I think you are correct that it is by design.
By inspection I have concluded that until an app places data in the AppFolder folder, Drive does not sync down to the device however much to try and hassle it. Therefore it is impossible to check for the existence of AppFolder placed by another device, or a prior implementation. I'd assume that this was to try and create a consistent clean install.
I can see that there are a couple of strategies to work around this:
1) Place dummy data on AppFolder and then sync and recheck.

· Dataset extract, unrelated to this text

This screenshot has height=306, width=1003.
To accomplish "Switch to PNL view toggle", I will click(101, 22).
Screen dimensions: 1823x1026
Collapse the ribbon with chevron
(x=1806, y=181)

2) Accept that in the first instance there is the possibility of duplicates, as you cannot access the existing file by definition you will create a new copy, and use custom metadata to come up with a scheme to differentiate like-named files and choose which one you want to keep (essentially implement your conflict merge strategy across the two different files).

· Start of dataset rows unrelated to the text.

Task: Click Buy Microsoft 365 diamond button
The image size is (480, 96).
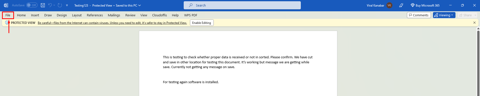Action: point(425,5)
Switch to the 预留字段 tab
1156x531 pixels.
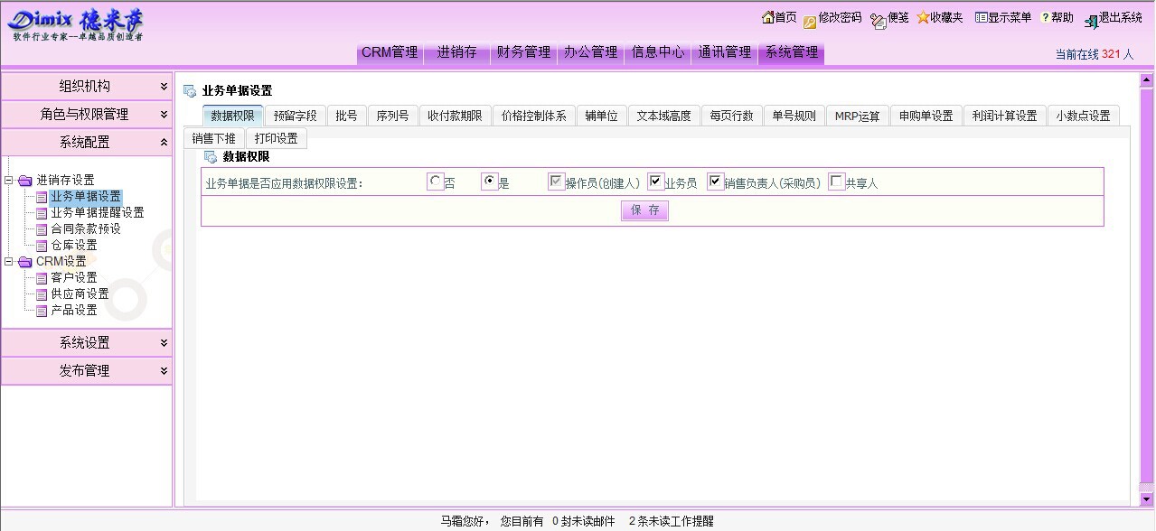(x=295, y=116)
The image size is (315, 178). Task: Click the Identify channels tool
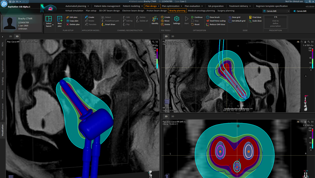click(155, 21)
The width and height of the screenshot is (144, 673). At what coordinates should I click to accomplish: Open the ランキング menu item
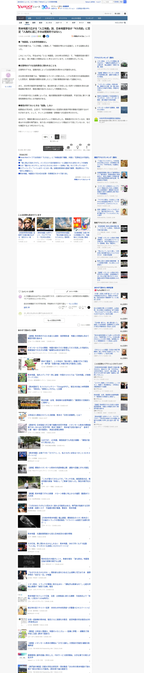(89, 18)
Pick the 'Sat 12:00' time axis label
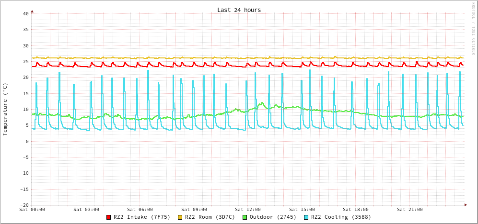The height and width of the screenshot is (224, 478). coord(248,210)
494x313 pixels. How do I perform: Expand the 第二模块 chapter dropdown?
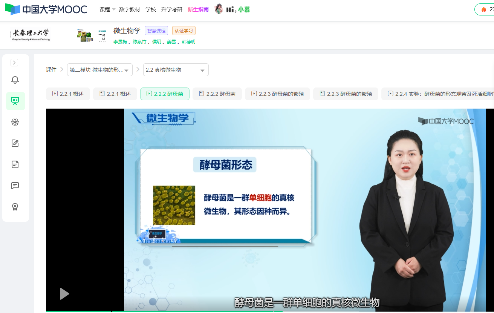[x=100, y=70]
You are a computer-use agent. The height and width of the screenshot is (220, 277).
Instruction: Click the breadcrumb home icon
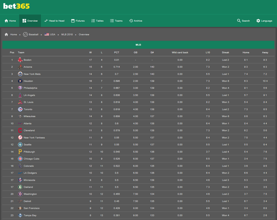pos(6,35)
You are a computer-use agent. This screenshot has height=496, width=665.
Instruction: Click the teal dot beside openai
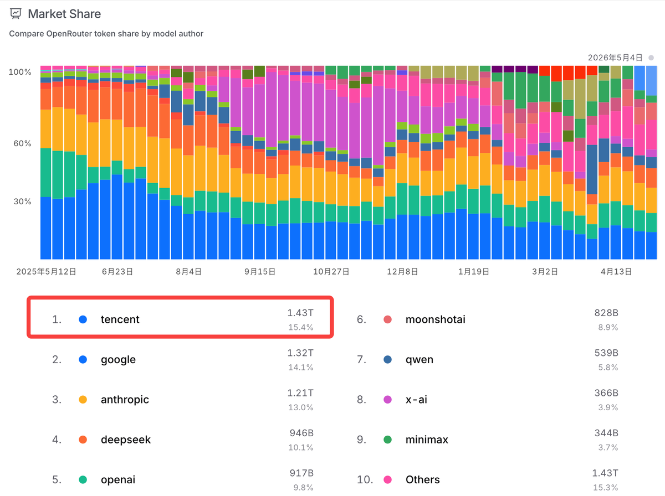tap(83, 480)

I've done the second, I have an update number to compare data from different devices and decide which version I want so decide whether to upload, download or leave alone. As my data is an SQLite DB I also have some code to only sync once updates have settled down and I deliberately consider people updating two devices at once foolish and the results are consistent but undefined as to which will win.